My Tornado Dream - 4/24/2010 (Sat early a.m.)
I am at "home" - a composite residence of past/present - vague notion of family present at this point. I somehow become aware there's a tornado approaching - then I look out a large window toward the back of the home and see it's very close. I try to gauge its movement, toward or away from us - it seems to be passing "harmlessly" to our right. Now a sound of emergency alert sirens, and I look out the window to see another HUGE tornado - an obvious "killer", and it's headed straight for us, very near. I call out to people (my sister?) in the house and try to figure out what to do. We have no basement or other storm shelter (real life), and I feel a growing sense of dread and helplessness. I try to think of the best advice I've heard, bathroom, bathtub, next to (or under?) a large heavy desk or table. None of this seems relevant, as this tornado is so huge and powerful it will destroy all in its wake. I look out the window again at it, drawing ever closer - but with the scene jerking like a series of still-frames. I am terrified. I awake.
This dream is a member of a large set of tornado-themed dreams I've had sporadically over many decades (probably 10 or 12 total dreams recalled). In real life, I'm awed by the power and (strange) beauty of tornadoes I've seen photos and video clips of. This is a force of nature utterly uncontrollable - though neither malevolent nor benevolent (mindless, incapable of either), randomly destructive to human life and endeavors.

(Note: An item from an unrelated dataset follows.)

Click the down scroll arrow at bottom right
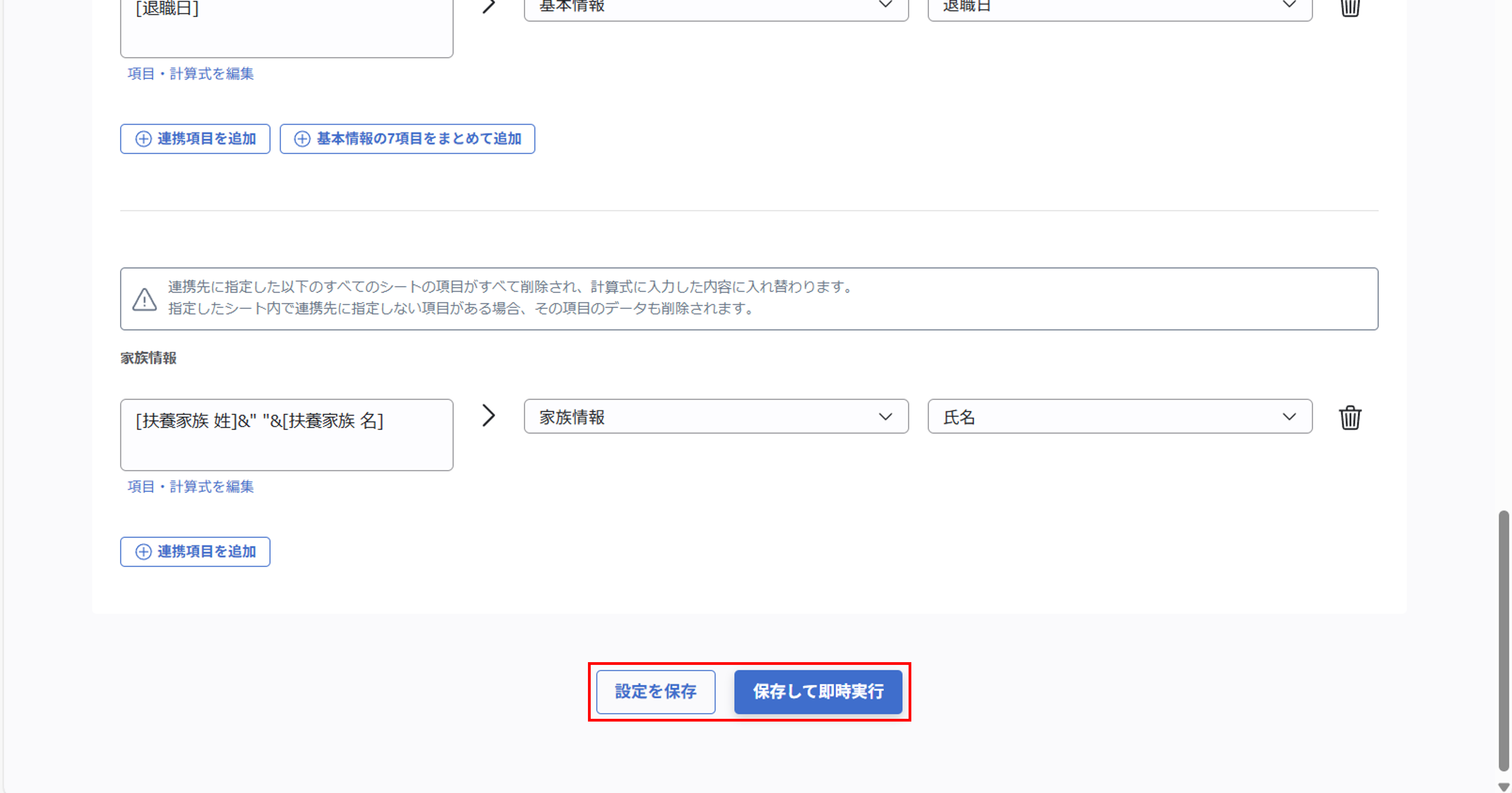The width and height of the screenshot is (1512, 793). [x=1503, y=786]
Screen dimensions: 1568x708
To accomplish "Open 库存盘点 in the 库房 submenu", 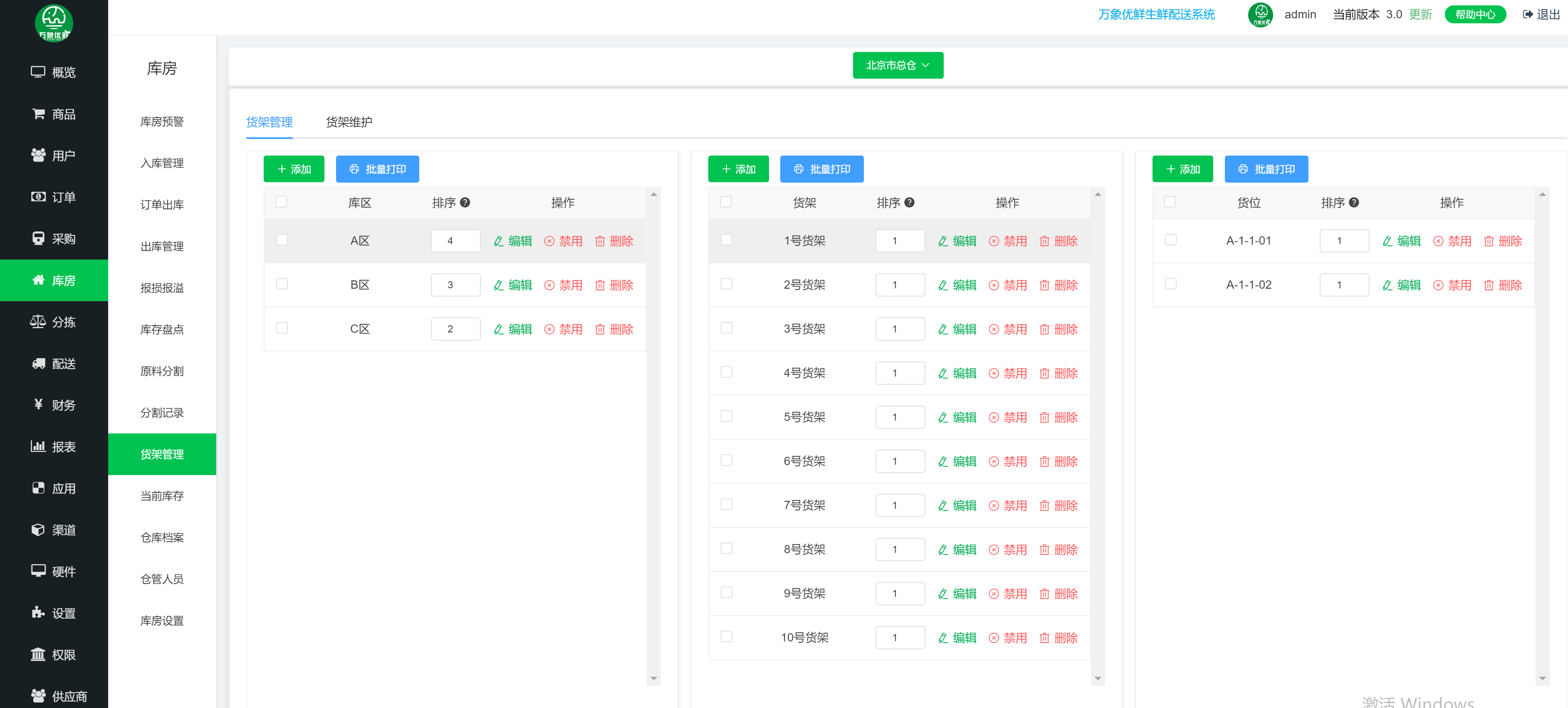I will (x=162, y=329).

In recovery today, I realize quite easily that a dream like the above is "speaking to me" of the issue of powerlessness - for that is the real psychic experience; there is absolutely nothing I can do for myself in the situation. It is, of course, a central theme of Step 1, and I believe this dream has (and theme always had) the role of reminding me - particularly if I'm starting to lose focus - of my true position in terms of power. What's been going on for me in the few weeks before this dream is that I've started a new job which has taken up enormous energy (physical, spiritual, emotional) that used to be in ready supply while I was unemployed, that has now been run up against my natural limits - in other words, I could be easily headed for a "burnout" if I don't take proactive steps to manage my load and the associated stress levels.
Both the worst and best things about this process of becoming aware - I was reminded (in real life) the other day that I still have a disability that has nothing to do with alcohol or my recovery. On one of my most stressful days (crazy schedule between paid work and volunteer work), I was failing to take care of myself well by eating on time ("...my schedule won't allow it...") and my Meniere's (not surprisingly) decided to get my attention by filling both ears with a roaring tinnitus of the likes I haven't experienced for over a year. Fortunately for me, I know my own (Meniere's) pattern well, and understand that this tinnitus episode was a precursor (warning, if you will) of much more "interesting fun" to come. I'm also fortunate that I recognized immediately why this was happening - I hadn't eaten, was stressed to the max, and already exhausted. I had 3 of the 4 "HALT" factors (a popular recovery term - avoid being Hungry, Angry, Lonely or Tired) - I wasn't angry, but I definitely had the other 3 in spades - and my ears were roaring because of that.
Being warned is one thing, of course, heeding it quite another. I'm at a point now where I must decide - taking into full account my disability and natural limits, what I need to do with my current schedule (work, volunteer, recovery) to accomplish several things.
First, I must be very sure that any changes I make to my schedule do not have the effect of isolating me (in both the specific and general sense) - because for me, personally, isolation is actually in the "number-one offender" slot along with "resentment". I can literally die of isolation (and it wouldn't take that much). That's why I'll have attended two meetings today (a Saturday), and two more (including a secretary stint) tomorrow. These don't seem optional to me (but I'll have to keep them in the "stress resolution" queue at this point anyway - I may be able to "pay" for a reduction here with an easier meeting somewhere else).
Likewise, my volunteer commitments are very important parts of my spiritual program, and "cost" a lot to reduce - but I do see some leverage here in terms of taking care of myself (aka eating) - I could push one of my two Thursday night activities (back to back, same place) by 1/2 hour and still be effective - and eat.
There are other things I can look at as well, to manage my time so that I have adequate time and energy to take care of myself physically, emotionally, and spiritually. One very key point is that I need to (for awhile anyway) avoid saying yes to any time commitments before I carefully examine how they impact my schedule and my serenity. For example, there's a future commitment I've been offered regarding a regular meeting on Monday nights - but rather far away, meaning rather late getting home - and I'm very probably going to need to say no to it for now - even though I'd like to be there, and even though it's a plus for my recovery (service). The hours just won't work for my weekday sleep schedule, which - I have to face the reality of - matters both in terms of my Meniere's and my recovery.
All of this in response to those tornadoes - the power of a disability (and of life on life's terms) that I have no ability to control; I can risk burnout - with potentially deadly consequences - or get humble and operate within my own limits. I know I have a higher power who would never push me as hard as I push myself.